Si l’on regarde les choses en face, les deux prestataires mandatés pour ces opérations ont déjà eu quelques couacs. Yoti par exemple est accusé d’avoir signalé de façon automatique des utilisateurs de GrapheneOS aux autorités. Une accusation que l’entreprise dément fermement précisons le. Par ailleurs, une étude s’est intéressée à son réseau de sous traitant qualifiés comme une “faille” pour l’anonymat. Dommage pour une entreprise qui en fait son business principal. Chez Persona, ce n’est pas plus reluisant puisque des chercheurs en sécurité ont mis à jour en février 2026 une interface fortement exposée aux risques et ce depuis un serveur gouvernemental. Pour l’heure, pas de fuite confirmée, mais un risque réel puisque cette architecture regroupe des informations sensibles à grande échelle. Ces éléments ont d’ailleurs déjà eu des répercussions dans le monde de la tech car bien que Discord avait opté pour Persona, ils ont depuis reculé sur leur propre politique de vérification d’âge.

Le vrai enjeu&nbsp: rassurer Washington avant la Bourse

Ce durcissement des règles n’est pas uniquement une prise de conscience soudaine de leur part et le timing est à observer de près. Souvenez vous, le 12 juin dernier, Donald Trump a ordonné la suspension des modèles les plus puissants d’Anthropic (Claude Fable 5 et Mythos 5) pour les utilisateurs non-américains. Une annonce tonitruante faite, au nom de la sécurité nationale. Anthropic, qui résistait déjà aux pressions militaires du Pentagone, se retrouve depuis dans une situation particulièrement délicate. Il leur faut montrer patte blanche à tous les étages de l’administration américaine. Parallèlement à cela, la firme prépare activement son introduction en Bourse qu’elle espère faire avec une valorisation proche des 900 milliards de dollars. L’enjeu est considérable sur tous les plans.

Ainsi, renforcer la traçabilité des comptes, c’est un signal manifeste envoyé aux investisseurs et aux régulateurs pour limiter les éventuelles sanctions et les faire adhérer et investir dans le projet. Un signal autant politique que technique.
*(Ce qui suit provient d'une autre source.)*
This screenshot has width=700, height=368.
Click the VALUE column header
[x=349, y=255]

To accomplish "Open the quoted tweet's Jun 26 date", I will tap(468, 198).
Si l’on dézoome un peu, n’oublions pas que la vérification d’identité reste une tendance de fond dans la tech. Meta, Google et consorts testent en ce moment de nombreux scénarios en la matière. Anthropic accélère son propre calendrier du fait de la pression extérieure. Ce qui demeure dans tout cela, c’est si le degré de protection proposé par Yoti et Persona sera assez robuste et surtout à la hauteur de la sensibilité des données collectées. A cette question, les éléments de réponse manquent encore, malheureusement.